HIPAA, SOC2, and Your Agent: The Architectural Constraints Compliance Actually Imposes

May 7, 2026 · 12 min read

Software Engineer

The typical AI team's encounter with compliance goes like this: the agent is in production, users love it, and someone from legal forwards an email asking whether the system is HIPAA-compliant. The engineer assigned to answer discovers that context windows contain PHI, that there are no audit logs with sufficient granularity, that the LLM provider doesn't have a signed Business Associate Agreement, and that the agent's tool permissions are broader than the minimum necessary standard allows. The fix takes three months and requires a partial rewrite.

This pattern is not an edge case. According to a 2024 industry survey, 78% of business executives cannot pass an AI governance audit within 90 days, and 42% of companies abandoned AI initiatives in 2025 primarily due to compliance and governance failures — not technical ones. The gap between what gets built and what compliance actually requires is architectural, and it forms in sprint one.

What Compliance Actually Looks At

HIPAA's Security Rule and SOC2 Trust Services Criteria both apply to AI systems that access, process, or transmit Protected Health Information — including transiently in a context window. "The model never stored the data" is not a defense. If PHI was in the context during inference, the system is in scope.

The January 2025 HIPAA Security Rule NPRM — the first major update in 20 years, proposed for finalization in mid-2026 — makes this explicit. AI software that creates, receives, maintains, or transmits ePHI must be inventoried as a technology asset, included in the organization's annual risk analysis, and subject to mandatory compliance audits. The proposed rule also eliminates the distinction between "required" and "addressable" safeguards, converting most previously optional controls into requirements.

SOC2 Type II audits evaluate operating effectiveness over a 6-to-12-month observation window, not just point-in-time. This means controls need to have been in place and functioning throughout the audit period — you cannot retroactively instrument an agent to produce evidence. If your logs don't exist from month one, no amount of retrofitting satisfies a Type II reviewer.

The Six Mistakes Teams Make Before the First Audit

Context windows retain PHI past task lifetime

An agent processes a patient record during inference. The reasoning trace — which includes exact field values, medication lists, diagnosis codes — persists in a vector store with no TTL. When the next user submits a request, the agent may pull that trace as relevant context.

HIPAA's minimum necessary standard (45 CFR 164.502(b)) requires that access to PHI be limited to what's necessary for each specific use. An agent optimized to pull broad context for better responses is structurally in tension with this. The minimum necessary standard applies at the operation level: finishing a task does not authorize continued retention of the data used to complete it.

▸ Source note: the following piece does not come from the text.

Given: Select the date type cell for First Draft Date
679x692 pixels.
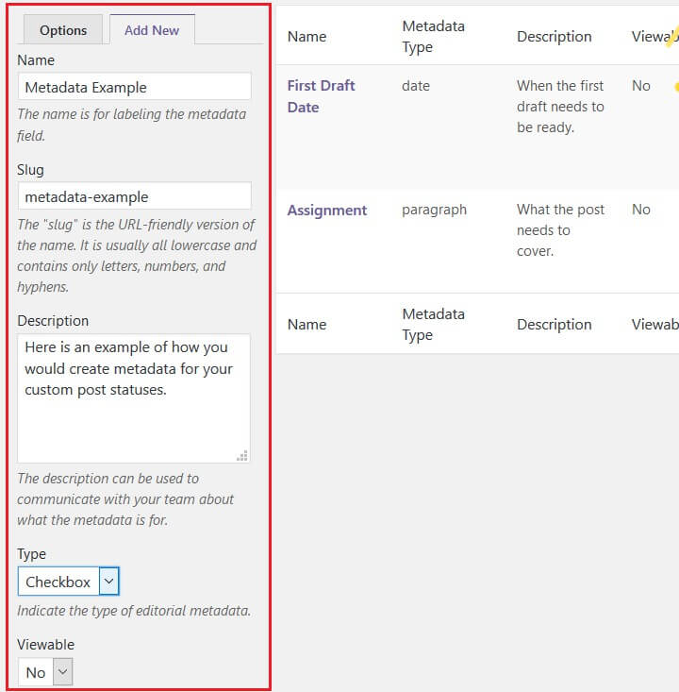Looking at the screenshot, I should (416, 86).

Tool permissions are system-level, not operation-level

An agent is provisioned with "read access to the patient database." In practice, this means it can read any patient record in the database. The permission decision was made at the integration layer, not the operation layer.

A 2024 OCR enforcement action resulted in a $1.19 million settlement against a covered entity for exactly this pattern on a non-AI system: an account provisioned to read a folder that automatically inherited permissions to download files, trigger bulk actions, and move records. When the same design appears in an AI agent — where the model can request any record it finds relevant — the violation scope grows with every inference.

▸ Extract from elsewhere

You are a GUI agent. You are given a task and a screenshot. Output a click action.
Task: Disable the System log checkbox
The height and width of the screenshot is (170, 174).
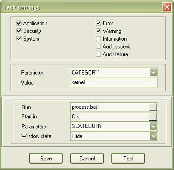pyautogui.click(x=19, y=39)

No audit trail for agent decisions

A billing agent denies an insurance claim based on an automated policy evaluation. There is no log of which records the agent accessed, which policy version applied, what the decision inputs were, or who authorized the agent to make that call. "The agent ran at 2:30 PM" is in the application log. Everything else is missing.

HIPAA's Audit Controls standard (45 CFR 164.312(b)) requires examining all activity on systems containing PHI at the operation level. SOC2's Processing Integrity criterion requires evidence that AI outputs are correct and controlled. Auditors will request a log showing all decisions made by AI agents affecting customers. If it doesn't exist, that finding is critical — not informational.

Ephemeral and durable memory use the same storage

A conversational agent's working memory — current task state, retrieved context snippets, intermediate reasoning — gets written to the same persistent database as long-term user preferences. Everything from every session accumulates indefinitely.

When a patient submits a deletion request under HIPAA's right of access provisions, or when a SOC2 auditor asks how sensitive data is retained and deleted, there is no clean answer. Ephemeral data was never supposed to persist, but there is no technical separation to enforce that intention.

Separation of duties violations in access management

An agent with administrative scope grants a new assistant access to a data store after analyzing the assistant's function requirements. No human approved the access change. The agent made an access management decision autonomously.

Separation of duties is a core SOC2 control under the Security criterion. Autonomous access management by AI agents — regardless of how well-reasoned the decision — is an automatic audit finding. The question auditors ask is not "was the decision correct?" but "who authorized it?"

No out-of-scope query detection

A patient-facing agent is authorized to handle billing questions. A user asks it to retrieve full psychiatric history for a research purpose. The agent complies, because the underlying model has the database credentials and a broad system prompt.

Under HIPAA, each use of PHI requires independent justification tied to the covered entity's permitted purpose. "The user asked and the agent could do it" is not a permitted purpose. Agents must detect when requests exceed their authorization scope and escalate rather than proceed.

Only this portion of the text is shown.